My problem is that cassandra creates tombstones when inserting NULL values.

From what I understand, cassandra doesn't support NULLs and when NULL is inserted it just deletes the respective column. On one hand this is very space effective, however on the other hand it creates tombstones which degrades read performance.

This goes agains NoSql phillosophy because cassandra is saving space but degrading read performance. In NoSql world the space is cheap, however performance matters. I beleive this is the phillosophy behind saving tables in denormalized form.

I would like cassandra to use the same technique for inserting NULL as for any other value - use timestamping and during compaction preserve the latest entry - even if the entry is NULL (or we can call it "unset"). Is there any tweak in cassandra config or any approach how I would be able to achieve upserts with nulls without having tombstones ?

I came across this issue however it only allows to ignore NULL values

My use case: I have stream of events, every event identified by causeID. I'm receiving many events with same causeId and I want to store only the latest event for the same causeID (using upsert). The properties of the event may change from NULL to specific value, but also from specific value to NULL. Unfortunatelly the later case generates tombstones and degrades read performance.

Update

It seems there is no way how I could avoid tombstones. Could you advice me on techniques how to minimize them (set gc_grace_seconds to very low value). What are the risks, what to do when a node goes down for a longer period than gc_grace_seconds ?

3
What does null means in the later case - when changing from specific value to null?Alex Ott
Changing specific value to NULL simplified example: create table event (id text PRIMARY KEY, event text); insert into event ('1', 'specific value'); insert into event ('1', null);Tomas Bartalos

3 Answers

3
votes

You can't insert NULL into Cassandra - it has special meaning there, and lead to creation of tombstones that you observe. If you want to treat NULL as special value, why not to solve this problem on application side - when you get null status, just insert any special value that couldn't be used in your table, and when you read data back, check for that special value and output null to requester...

1
votes

You cannot avoid tombstones if you particularly mention NULL in your INSERT. C* does not do a lookup before insert or writing a data which makes the writes very faster. For this purpose, C* just inserts a tombstone to avoid that value later (taking the latest update comparing the timestamp). If you want to avoid tombstone (which is recommended), you've to prepare different combinations of queries to check each one for NULL before adding it to the INSERT. If you have very few fields to check then it'll be easy to just add some IF-ELSE statements. But if there are lots of them, the code will be bigger and less readable. Shortly, you cannot insert NULL which will impact read performance later.

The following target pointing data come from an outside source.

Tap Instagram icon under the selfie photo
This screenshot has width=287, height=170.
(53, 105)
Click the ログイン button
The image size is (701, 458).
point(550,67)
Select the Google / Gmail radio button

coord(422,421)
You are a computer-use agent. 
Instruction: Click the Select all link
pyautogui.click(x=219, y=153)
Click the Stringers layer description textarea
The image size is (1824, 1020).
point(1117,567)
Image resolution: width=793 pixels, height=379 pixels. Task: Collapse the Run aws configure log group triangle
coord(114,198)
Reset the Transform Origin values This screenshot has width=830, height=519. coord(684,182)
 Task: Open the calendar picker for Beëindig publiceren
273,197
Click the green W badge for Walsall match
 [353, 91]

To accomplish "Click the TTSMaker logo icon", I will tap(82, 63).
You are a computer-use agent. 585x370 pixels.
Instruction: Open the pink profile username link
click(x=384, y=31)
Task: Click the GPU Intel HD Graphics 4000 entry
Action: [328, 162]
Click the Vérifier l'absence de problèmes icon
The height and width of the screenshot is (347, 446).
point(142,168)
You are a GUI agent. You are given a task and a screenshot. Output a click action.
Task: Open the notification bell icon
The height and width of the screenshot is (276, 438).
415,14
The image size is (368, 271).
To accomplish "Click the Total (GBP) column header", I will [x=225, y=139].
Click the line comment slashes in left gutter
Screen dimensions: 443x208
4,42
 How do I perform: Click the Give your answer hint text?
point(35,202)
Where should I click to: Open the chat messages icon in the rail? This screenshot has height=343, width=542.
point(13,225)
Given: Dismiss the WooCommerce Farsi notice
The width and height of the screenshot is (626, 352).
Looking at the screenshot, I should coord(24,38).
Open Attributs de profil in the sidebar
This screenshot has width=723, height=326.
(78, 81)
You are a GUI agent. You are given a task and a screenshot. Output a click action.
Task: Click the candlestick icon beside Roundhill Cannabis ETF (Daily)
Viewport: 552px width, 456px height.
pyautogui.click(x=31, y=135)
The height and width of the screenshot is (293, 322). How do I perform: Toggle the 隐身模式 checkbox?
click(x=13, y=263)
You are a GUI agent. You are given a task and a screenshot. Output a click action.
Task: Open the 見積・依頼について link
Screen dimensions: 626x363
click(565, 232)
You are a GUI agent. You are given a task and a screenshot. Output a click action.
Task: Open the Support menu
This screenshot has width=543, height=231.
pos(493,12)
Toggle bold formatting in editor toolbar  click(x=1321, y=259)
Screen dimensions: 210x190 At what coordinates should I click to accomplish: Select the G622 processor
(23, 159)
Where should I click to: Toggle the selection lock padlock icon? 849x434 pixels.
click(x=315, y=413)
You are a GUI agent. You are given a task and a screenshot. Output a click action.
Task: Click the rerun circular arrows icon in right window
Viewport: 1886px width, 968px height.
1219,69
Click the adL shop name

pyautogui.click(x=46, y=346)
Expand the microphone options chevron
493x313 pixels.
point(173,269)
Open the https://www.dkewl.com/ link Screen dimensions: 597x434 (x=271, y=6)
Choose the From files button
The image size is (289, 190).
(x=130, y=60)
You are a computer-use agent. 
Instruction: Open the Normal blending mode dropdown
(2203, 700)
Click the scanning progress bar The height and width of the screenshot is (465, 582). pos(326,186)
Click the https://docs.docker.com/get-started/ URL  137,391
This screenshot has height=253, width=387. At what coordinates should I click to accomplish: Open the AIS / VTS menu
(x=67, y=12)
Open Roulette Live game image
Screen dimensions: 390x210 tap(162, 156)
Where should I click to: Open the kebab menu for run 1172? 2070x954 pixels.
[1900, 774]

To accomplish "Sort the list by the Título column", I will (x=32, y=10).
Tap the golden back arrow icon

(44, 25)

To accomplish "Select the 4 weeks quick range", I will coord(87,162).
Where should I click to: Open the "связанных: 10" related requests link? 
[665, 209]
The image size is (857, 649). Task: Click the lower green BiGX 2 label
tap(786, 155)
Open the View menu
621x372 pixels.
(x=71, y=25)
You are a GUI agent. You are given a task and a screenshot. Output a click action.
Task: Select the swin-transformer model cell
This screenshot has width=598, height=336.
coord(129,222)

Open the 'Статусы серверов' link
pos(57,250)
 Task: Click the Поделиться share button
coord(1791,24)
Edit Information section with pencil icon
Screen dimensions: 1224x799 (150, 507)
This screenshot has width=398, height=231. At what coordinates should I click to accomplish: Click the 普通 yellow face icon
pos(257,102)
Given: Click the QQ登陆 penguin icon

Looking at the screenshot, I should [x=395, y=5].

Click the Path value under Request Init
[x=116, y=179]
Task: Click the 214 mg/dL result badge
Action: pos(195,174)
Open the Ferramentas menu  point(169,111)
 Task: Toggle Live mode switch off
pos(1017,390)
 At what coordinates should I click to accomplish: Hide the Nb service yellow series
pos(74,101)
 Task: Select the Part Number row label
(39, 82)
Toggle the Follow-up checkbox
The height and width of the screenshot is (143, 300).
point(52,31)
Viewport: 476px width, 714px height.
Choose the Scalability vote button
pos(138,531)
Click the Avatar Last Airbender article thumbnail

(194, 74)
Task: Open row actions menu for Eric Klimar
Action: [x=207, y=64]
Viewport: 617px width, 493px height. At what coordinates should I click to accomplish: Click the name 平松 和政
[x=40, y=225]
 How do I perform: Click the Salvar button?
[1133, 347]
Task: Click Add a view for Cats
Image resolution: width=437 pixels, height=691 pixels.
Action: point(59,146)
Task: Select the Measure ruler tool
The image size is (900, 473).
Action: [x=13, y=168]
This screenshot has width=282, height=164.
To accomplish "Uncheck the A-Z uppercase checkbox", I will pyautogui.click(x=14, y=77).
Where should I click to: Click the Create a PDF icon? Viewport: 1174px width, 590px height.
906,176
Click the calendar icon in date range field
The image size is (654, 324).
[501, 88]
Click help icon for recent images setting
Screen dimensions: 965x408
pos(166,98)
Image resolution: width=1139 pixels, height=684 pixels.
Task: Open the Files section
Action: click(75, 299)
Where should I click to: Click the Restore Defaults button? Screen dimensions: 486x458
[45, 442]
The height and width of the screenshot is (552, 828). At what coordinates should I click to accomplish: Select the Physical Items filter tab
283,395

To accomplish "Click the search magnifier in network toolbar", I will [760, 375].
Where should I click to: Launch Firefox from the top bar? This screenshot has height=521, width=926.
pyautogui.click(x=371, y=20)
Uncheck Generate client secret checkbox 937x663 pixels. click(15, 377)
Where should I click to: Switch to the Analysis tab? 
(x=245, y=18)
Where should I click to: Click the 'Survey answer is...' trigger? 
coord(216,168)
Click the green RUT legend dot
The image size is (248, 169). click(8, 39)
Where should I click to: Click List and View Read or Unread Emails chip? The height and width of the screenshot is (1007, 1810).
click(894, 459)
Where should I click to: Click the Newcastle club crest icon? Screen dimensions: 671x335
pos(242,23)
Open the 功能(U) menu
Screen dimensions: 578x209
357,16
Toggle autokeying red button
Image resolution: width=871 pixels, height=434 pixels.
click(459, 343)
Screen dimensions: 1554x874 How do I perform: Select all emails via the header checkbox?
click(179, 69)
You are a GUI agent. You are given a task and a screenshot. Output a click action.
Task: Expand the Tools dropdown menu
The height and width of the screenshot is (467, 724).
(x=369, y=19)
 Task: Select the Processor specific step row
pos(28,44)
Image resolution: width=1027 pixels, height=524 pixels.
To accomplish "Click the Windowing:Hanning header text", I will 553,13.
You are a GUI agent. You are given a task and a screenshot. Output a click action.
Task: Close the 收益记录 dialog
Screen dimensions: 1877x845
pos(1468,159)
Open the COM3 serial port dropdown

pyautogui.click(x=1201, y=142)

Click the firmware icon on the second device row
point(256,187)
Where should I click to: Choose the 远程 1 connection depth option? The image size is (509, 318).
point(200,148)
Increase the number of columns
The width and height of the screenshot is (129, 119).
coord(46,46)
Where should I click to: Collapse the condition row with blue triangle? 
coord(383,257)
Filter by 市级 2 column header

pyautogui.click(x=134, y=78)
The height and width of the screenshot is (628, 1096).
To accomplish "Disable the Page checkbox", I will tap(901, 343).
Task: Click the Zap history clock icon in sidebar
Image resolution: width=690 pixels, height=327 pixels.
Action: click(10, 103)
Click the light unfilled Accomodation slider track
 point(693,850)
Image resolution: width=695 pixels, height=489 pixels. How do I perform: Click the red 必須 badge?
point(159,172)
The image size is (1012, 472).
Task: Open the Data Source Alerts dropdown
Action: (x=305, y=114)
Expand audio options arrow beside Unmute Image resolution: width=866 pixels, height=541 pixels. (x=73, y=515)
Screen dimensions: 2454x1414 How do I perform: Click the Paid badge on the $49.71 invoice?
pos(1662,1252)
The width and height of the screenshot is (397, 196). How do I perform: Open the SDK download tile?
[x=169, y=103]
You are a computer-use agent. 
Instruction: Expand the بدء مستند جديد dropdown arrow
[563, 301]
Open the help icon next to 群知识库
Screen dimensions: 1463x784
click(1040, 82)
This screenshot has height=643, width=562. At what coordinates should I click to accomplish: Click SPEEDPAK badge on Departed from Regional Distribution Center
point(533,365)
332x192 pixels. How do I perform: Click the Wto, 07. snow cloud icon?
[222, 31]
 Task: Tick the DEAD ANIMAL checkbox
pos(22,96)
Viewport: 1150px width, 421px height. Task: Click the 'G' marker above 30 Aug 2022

Inserting null values into cassandra

0
votes

When we want to just insert or update rows using null for values that are not specified, and even though our intention is to leave the value empty, Cassandra represents it as a tombstone causing unnecessary overhead which degrades performance.

To avoid such tombstones for save operations, cassandra has the concept of unset for a parameter value.

So you can do the following to unset a field value while saving to avoid tombstone overhead for example:

1). If you are using express-cassandra then :

const user = new models.instance.User({
    user_id: 1235,
    user_name: models.datatypes.unset // this will not create tombstone when we want empty user_name or null
});
user.save(function(err){
    // user_name value is not set and does not create any unnecessary tombstone overhead
});

2). If you are writing cassandra raw query then for empty or null field you can add value as

user_name: { unset: true } // this i found on logging models.datatypes.unset

For more detail read the sub topic Null and unset values of https://express-cassandra.readthedocs.io/en/latest/datatypes/#cassandra-to-javascript-datatypes

NOTE: I tested this on cassandra 4.0

Hope this will help you or somebody else.

Thanks!